[[ PROVIDED RECORDS open ]]
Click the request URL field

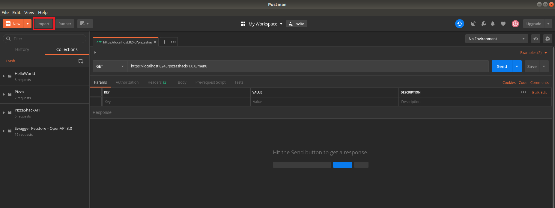coord(308,66)
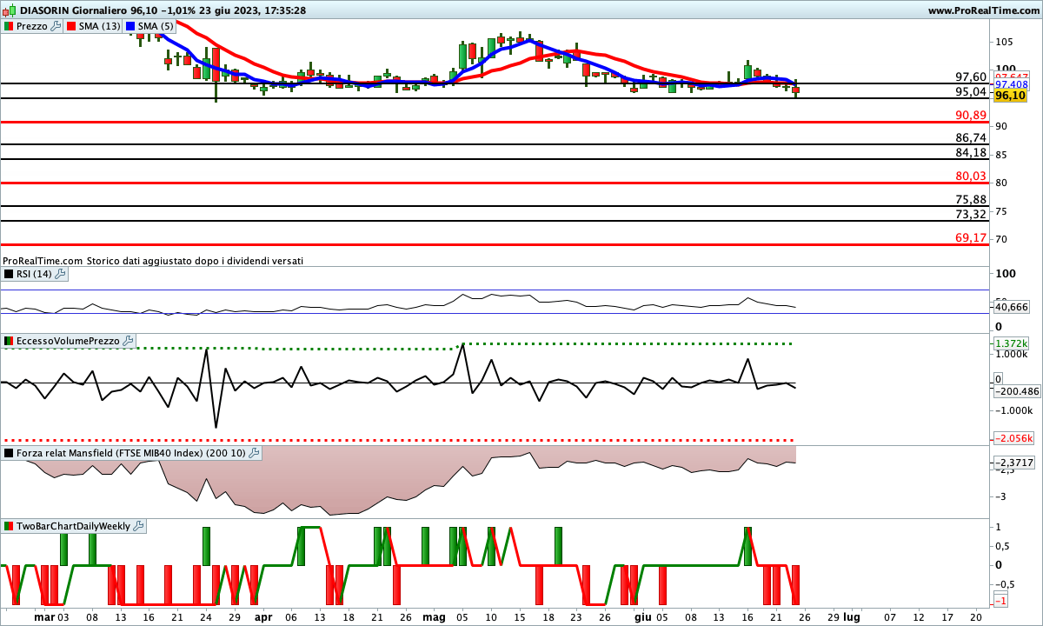
Task: Click the RSI (14) wrench icon
Action: pos(59,274)
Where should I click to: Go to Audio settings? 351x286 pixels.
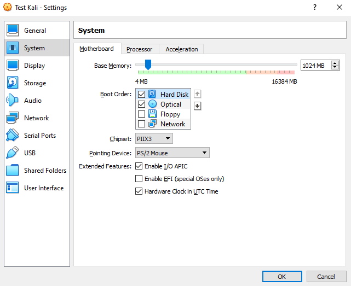[x=32, y=101]
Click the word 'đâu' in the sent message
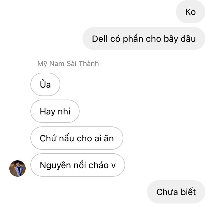 (x=188, y=39)
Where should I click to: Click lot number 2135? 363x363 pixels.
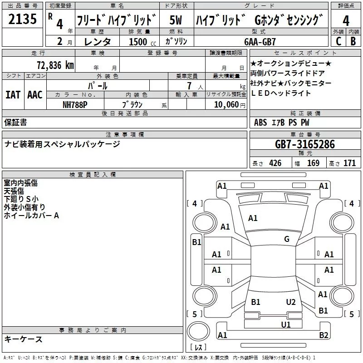pyautogui.click(x=22, y=20)
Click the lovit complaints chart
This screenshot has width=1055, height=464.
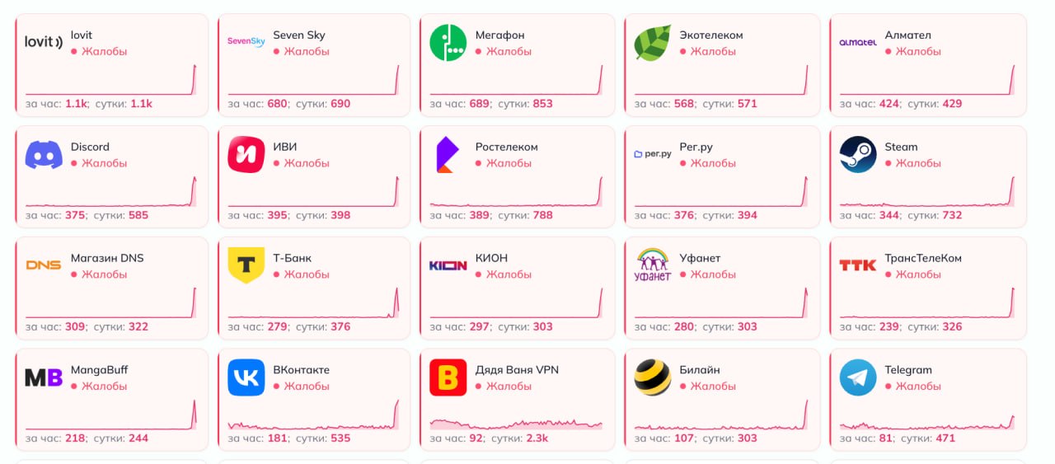click(111, 79)
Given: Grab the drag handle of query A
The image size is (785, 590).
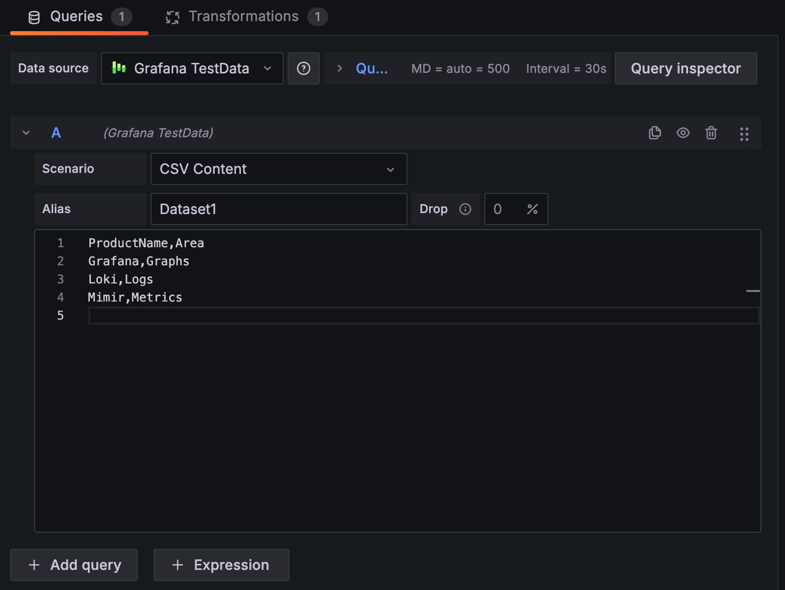Looking at the screenshot, I should [744, 133].
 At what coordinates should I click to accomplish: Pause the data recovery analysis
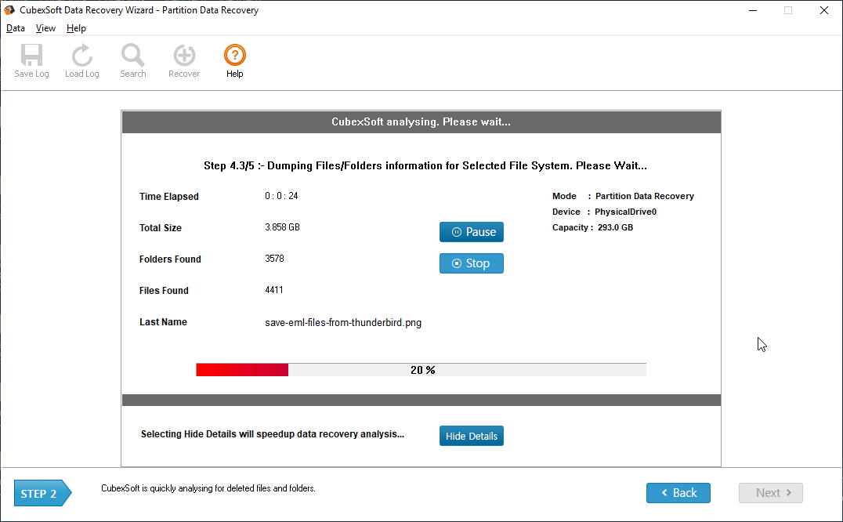pyautogui.click(x=471, y=232)
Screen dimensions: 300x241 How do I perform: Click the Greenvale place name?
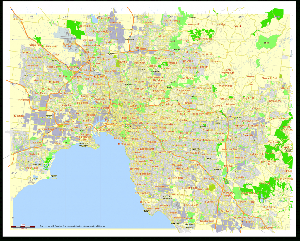tap(84, 26)
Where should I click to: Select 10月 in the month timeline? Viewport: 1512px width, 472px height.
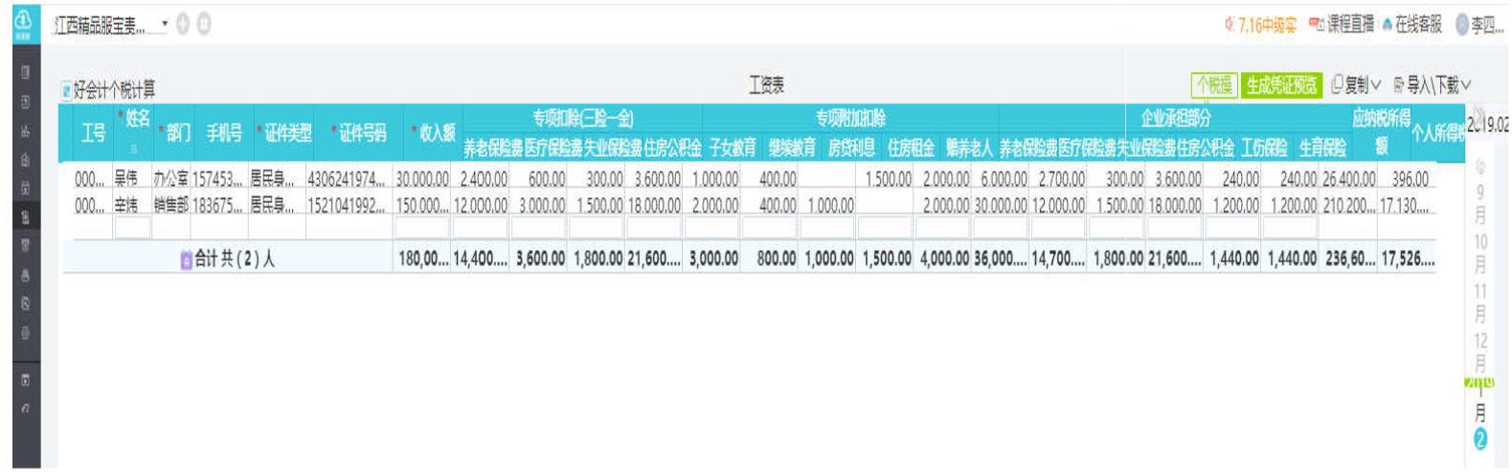tap(1480, 253)
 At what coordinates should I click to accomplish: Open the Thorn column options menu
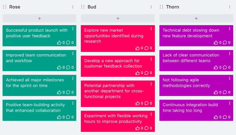[x=230, y=7]
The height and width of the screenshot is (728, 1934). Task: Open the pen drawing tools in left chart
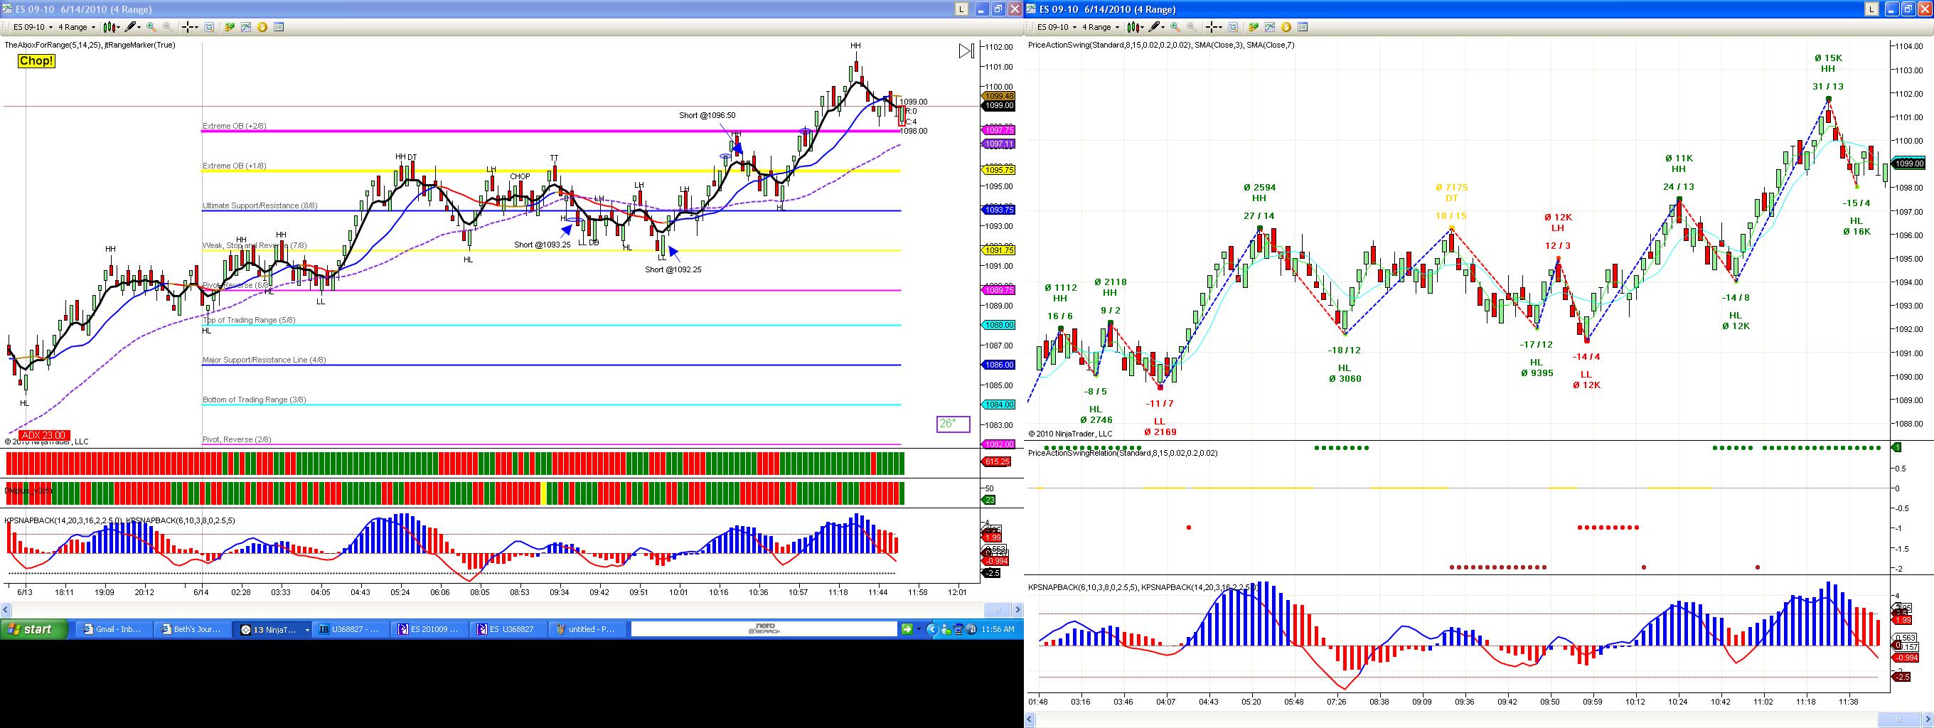tap(132, 27)
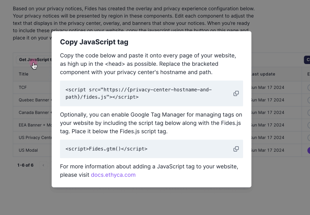310x215 pixels.
Task: Go to previous page of results
Action: coord(43,165)
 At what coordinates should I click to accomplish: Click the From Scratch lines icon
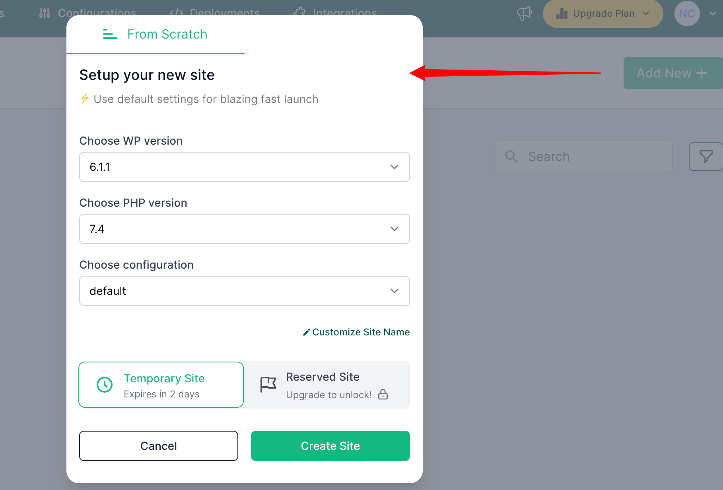(x=110, y=34)
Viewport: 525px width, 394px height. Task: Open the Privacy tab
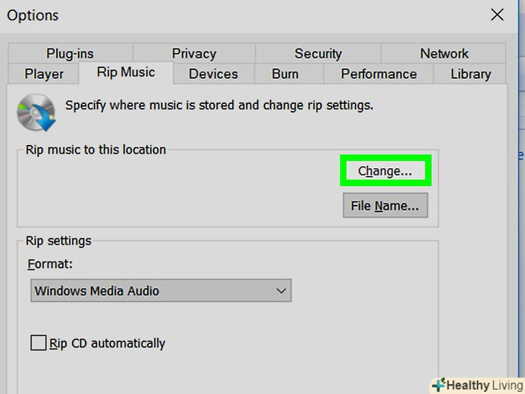pyautogui.click(x=194, y=53)
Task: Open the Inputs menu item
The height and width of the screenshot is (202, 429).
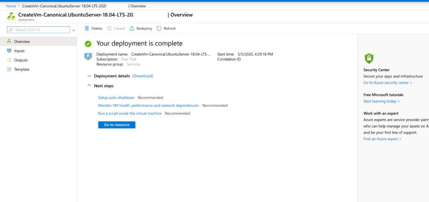Action: [x=19, y=51]
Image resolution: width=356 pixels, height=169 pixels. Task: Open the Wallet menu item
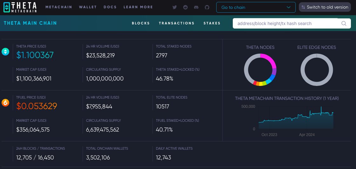88,7
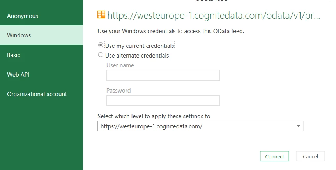
Task: Choose the Web API authentication tab
Action: click(18, 75)
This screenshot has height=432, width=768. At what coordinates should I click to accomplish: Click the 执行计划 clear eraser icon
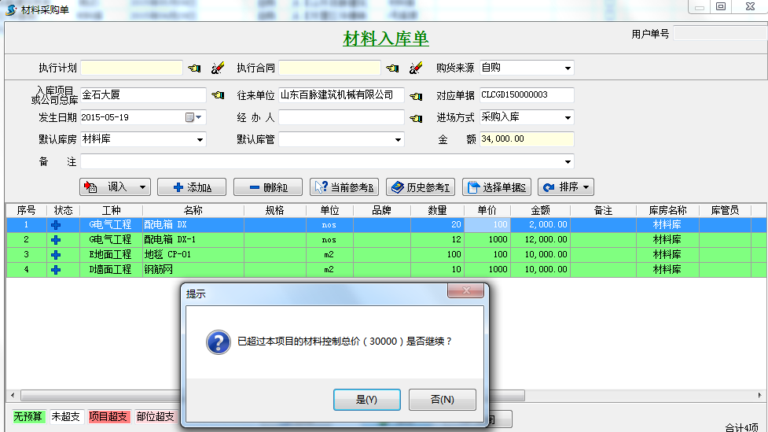216,68
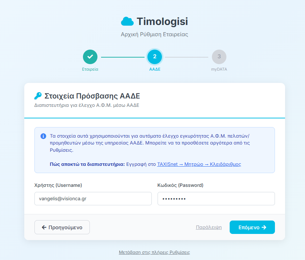
Task: Jump to step 3 circle for myDATA
Action: [x=219, y=57]
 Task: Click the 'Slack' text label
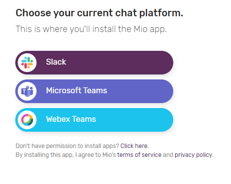[x=56, y=62]
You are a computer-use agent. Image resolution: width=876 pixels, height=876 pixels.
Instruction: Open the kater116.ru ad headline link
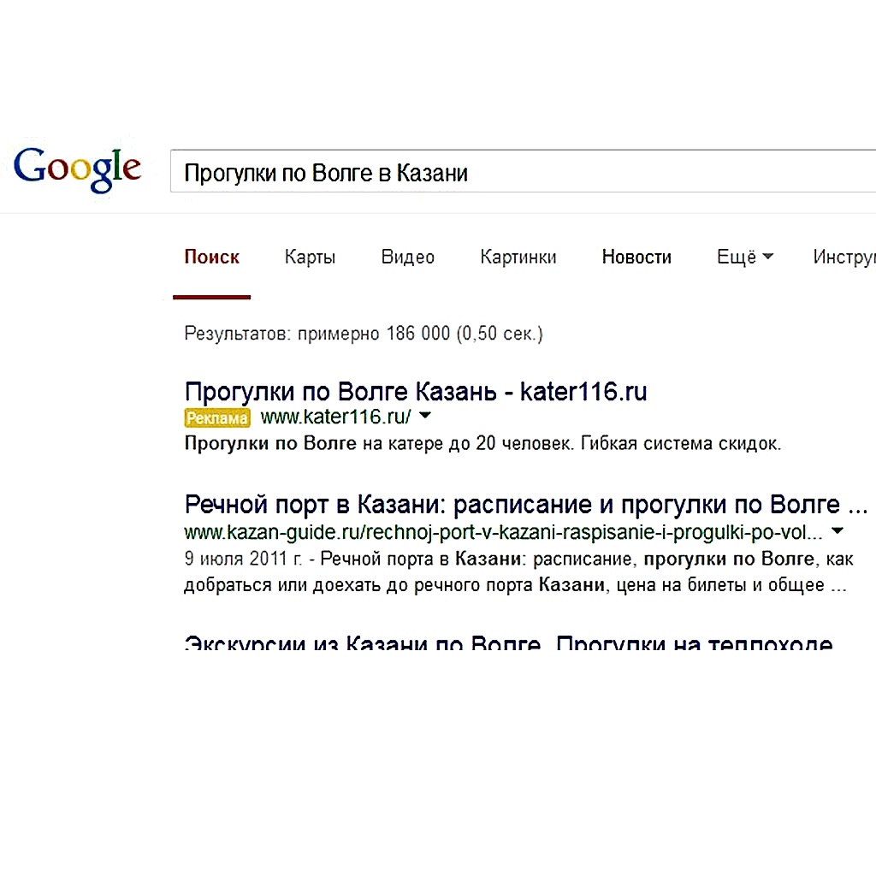point(416,392)
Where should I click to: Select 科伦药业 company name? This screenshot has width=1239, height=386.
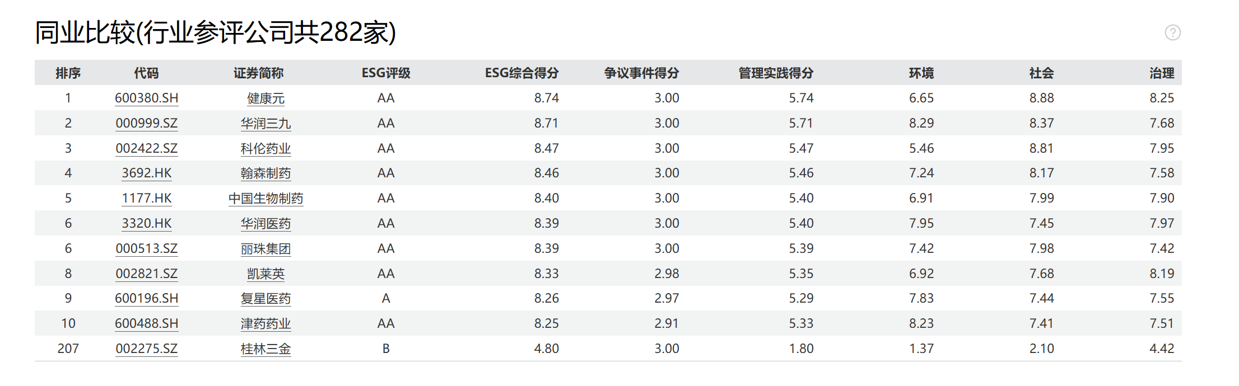click(266, 149)
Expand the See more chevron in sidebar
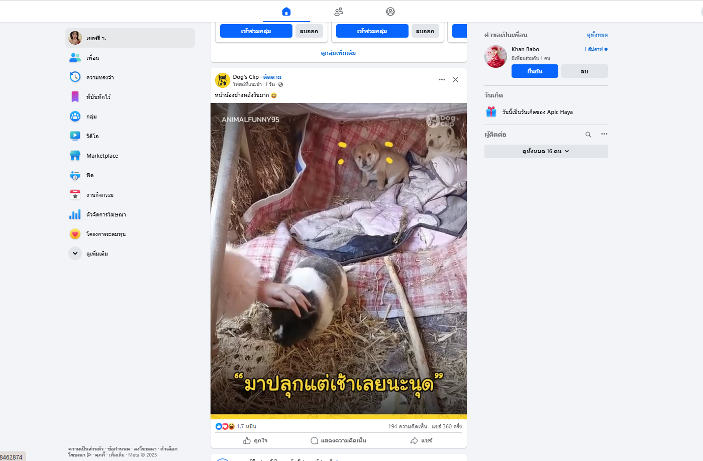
[[ PROVIDED RECORDS closed ]]
BRIEF => Everything in the records is to be repeated verbatim except the pictures.

WRITTEN REPLY =>
Click the request URL field

coord(308,66)
Task: Click the RSI (14) wrench icon
Action: pos(59,274)
Where should I click to: Go to Audio settings? 351x286 pixels.
[x=32, y=101]
Click the word 'đâu' in the sent message
 (x=188, y=39)
Where should I click to: Click lot number 2135? 363x363 pixels.
pyautogui.click(x=22, y=20)
Click the lovit complaints chart
This screenshot has width=1055, height=464.
click(111, 79)
Given: Grab the drag handle of query A
The image size is (785, 590).
Looking at the screenshot, I should [744, 133].
 At what coordinates should I click to accomplish: Pause the data recovery analysis
pyautogui.click(x=471, y=232)
Screen dimensions: 300x241 How do I perform: Click the Greenvale place name?
tap(84, 26)
Where should I click to: Select 10月 in the month timeline? Viewport: 1512px width, 472px height.
tap(1480, 253)
 At what coordinates should I click to accomplish: Open the Thorn column options menu
[x=230, y=7]
The height and width of the screenshot is (728, 1934). Task: Open the pen drawing tools in left chart
tap(132, 27)
310x215 pixels.
Task: Go to previous page of results
Action: coord(43,165)
 At what coordinates should I click to accomplish: Click the From Scratch lines icon
(x=110, y=34)
Viewport: 525px width, 394px height. Task: Open the Privacy tab
pyautogui.click(x=194, y=53)
Task: Open the Inputs menu item
The height and width of the screenshot is (202, 429).
Action: [x=19, y=51]
Image resolution: width=356 pixels, height=169 pixels. Task: Open the Wallet menu item
88,7
Task: Choose the Web API authentication tab
Action: click(18, 75)
This screenshot has height=432, width=768. At what coordinates should I click to accomplish: Click the 执行计划 clear eraser icon
216,68
Task: Jump to step 3 circle for myDATA
Action: [x=219, y=57]
 Task: Click the 'Slack' text label
[x=56, y=62]
You are a computer-use agent. Image resolution: width=876 pixels, height=876 pixels.
Instruction: Open the kater116.ru ad headline link
point(416,392)
Where should I click to: Select 科伦药业 company name? This screenshot has width=1239, height=386.
click(266, 149)
Expand the See more chevron in sidebar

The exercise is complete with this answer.